画像を精査すると、W70°にも北極冠から白く明るい突起状の模様が見られます。 一見すると北極冠エッジダストストームのようですが、これは地形によるもので す。北極冠はこの経度の方向に深い谷があり、この谷の西側の先端が明るく見え るために起こります。しばしば見られるので、気をつけないと見誤まる可能性が あります。

[図1] 北極冠エッジダストストーム
左) 北極冠から中央に向かって伸びる白い突起がダストストーム。
撮像:エミル・クラーイカンプ氏(オランダ、25cm)
右) 翌日の画像、幅は広くなり、位置も東にずれている。
撮像:ダミアン・ピーチ氏(イギリス、35cm)


ダストのベールか?

2月28日、イスメニウス(333W, +41)北方で、北極冠の輪郭が不明瞭になっていま した(図2)。ダストストームと同じ緯度に当たります。北極冠の周縁がかすんで 見えるのは、エッジダストストームが起き、ダストのベールができたのではない かと考えられます。

また、北極冠はしばしば黄色みを帯びます。
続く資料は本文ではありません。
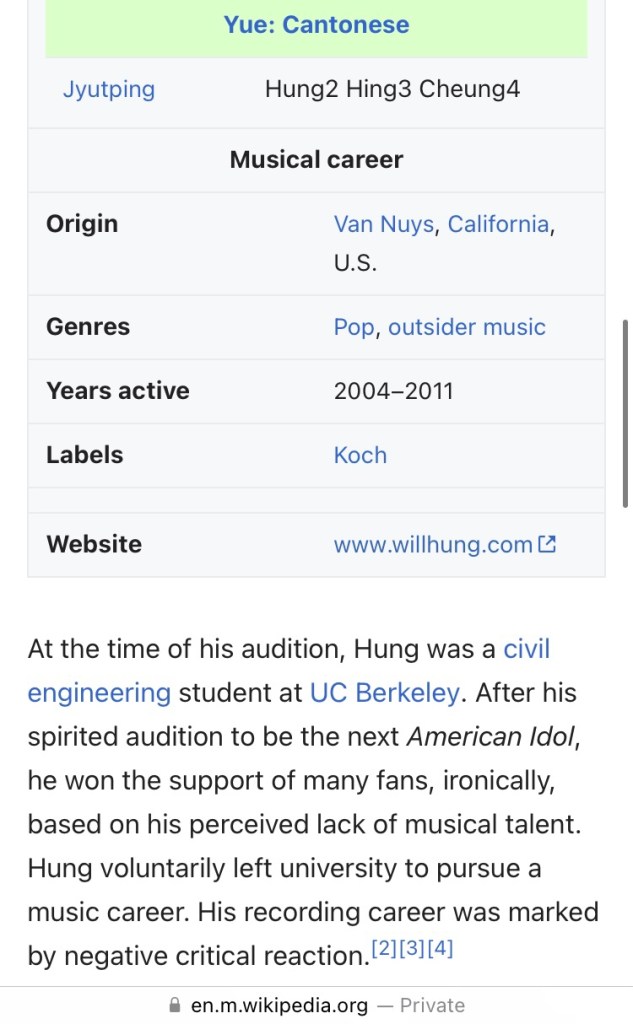Go to the outsider music article
633x1024 pixels.
coord(467,327)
これも同じような原因でダストが舞 い上がり、かすんだ状態になるものと思われます。

[図2] 北極冠を覆うベール
北極冠の周囲がダストストームのベールをかぶったように見える。
撮像:柚木健吉氏(大阪府、26cm)


山岳雲

当観測期間も山岳雲が良く見られました。正午を回ると自転につれて白く明るく なるのが特徴です。以前はスポット状のものが多かったのですが、北極冠の縮小 と共に雲の面積が広くなり、広範囲に見えるようになっています。アルバのよう な面積の広い火山にも雲が広がり、青画像では火星面がにぎやかです(図3)。

[図3] 火星の山岳雲
3つ並んだ中央の雲がアルバの雲。
撮像:阿久津弘明氏(北海道、28cm)


氷晶雲

氷の結晶でできた雲が赤道付近で幅広く伸び、まるで火星の腹巻のように見えて いて、特に青画像で明瞭です(図4)。以前はクリセやリビヤなど、火星の低地に できやすかったのですが、最近は活発になって全周を取り巻いています。
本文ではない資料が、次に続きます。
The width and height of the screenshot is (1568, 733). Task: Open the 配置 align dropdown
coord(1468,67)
山岳雲も氷晶雲も青画像で明瞭ですが、450nm以下の波長でないと地表の模様が 写り、好ましくありません。フィルターを使う場合は、こういった条件を整えた いものです。

[図4] 腹巻状に広がる氷晶雲
385〜450nmの波長で撮った火星面、東西に白雲の帯が見える。
撮像:柚木健吉氏(大阪府、26cm)


土星

3月6日、土星の南半球に明るい白斑が出現しているのを阿久津富夫氏が捉えまし た。阿久津氏の測定によれば、白斑は南温帯縞(STB)付近の南緯40.6°にあり、 経度はIII=3.7°でした。この領域では、2007年12月から明るい白斑が繰り返し 出現しています。今回の白斑も、この一連の活動によるものと思われますが、土 星面で活動が2年以上も続く現象は極めて異例です。3月半ばでも白斑は顕著で、 多くの観測者によって追跡されています。
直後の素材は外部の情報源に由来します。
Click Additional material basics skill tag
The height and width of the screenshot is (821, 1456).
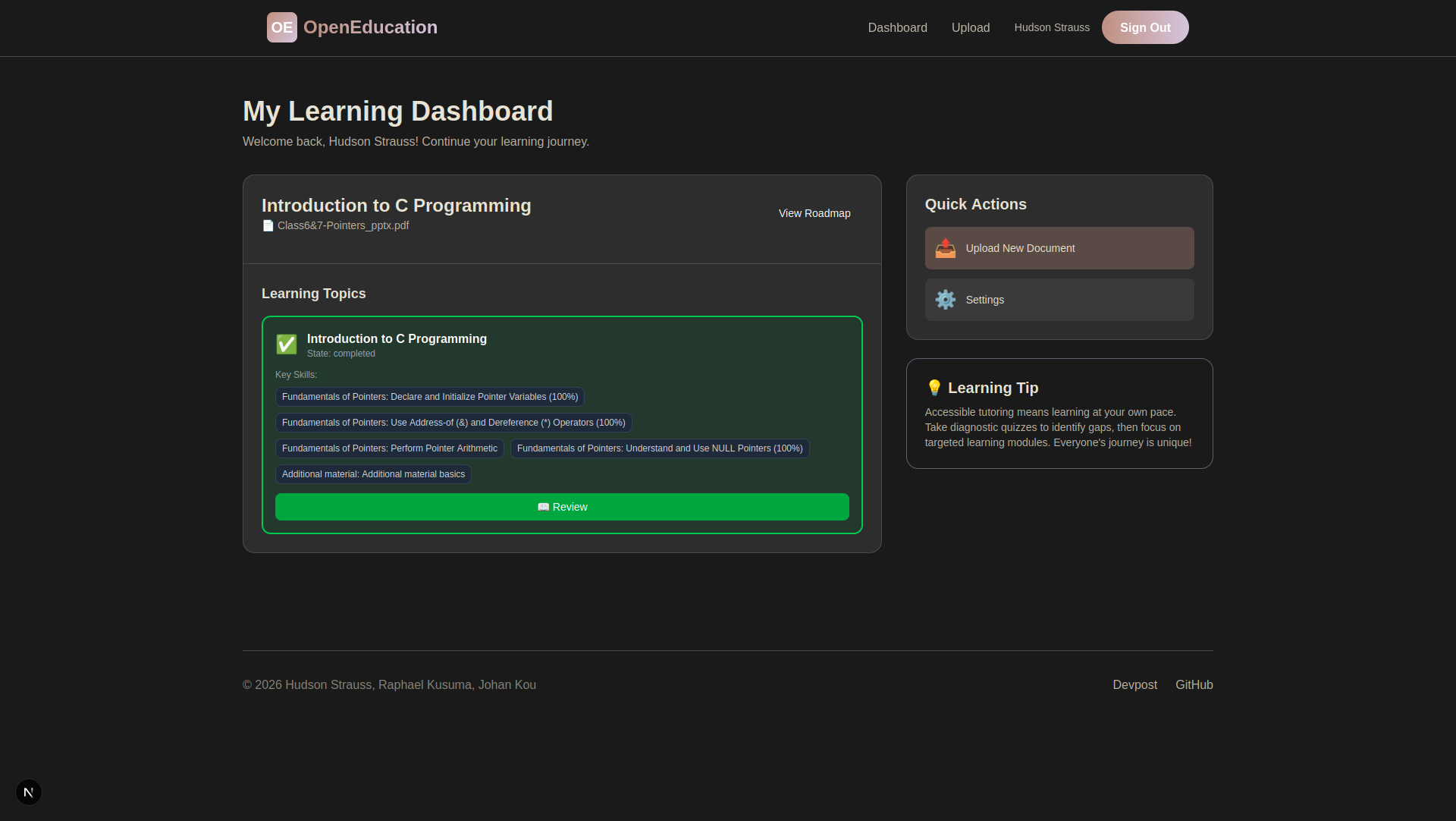[373, 474]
縞模様は、南赤道縞(SEB)だけが濃く明瞭に見えます。\昨シーズンよりだいぶ細 く、南縁の緯度は南緯23°と、以前の北組織(SEBn)南縁の位置に相当します。ベ ルトの南半分が淡化してしまったようです。赤道をはさんで反対側の北赤道縞 (NEB)は、幅広い緑がかった縞で、北縁は拡散してよくわかりません。高解像度 の画像で見ると、北半球は色とりどりの細い縞模様が広がり、大変美しい様相で す。SEBとNEBにはさまれた赤道帯(EZ)は明るい帯で、北半分(EZn)が白く見える 一方、南半分(EZs)はやや赤みがあります。内部には軽い明暗があり、両側のベ ルトの縁には木星のフェストゥーン(festoon)のような淡いすじ状の模様も見ら れます。

衝が近くなり、衛星現象が頻繁に見られるようになっています。小さな衛星ばか りなので、大きな口径とシーイングに恵まれる必要がありますが、2月19日はレ アとその影の経過現象が多くの観測者によって捉えられています。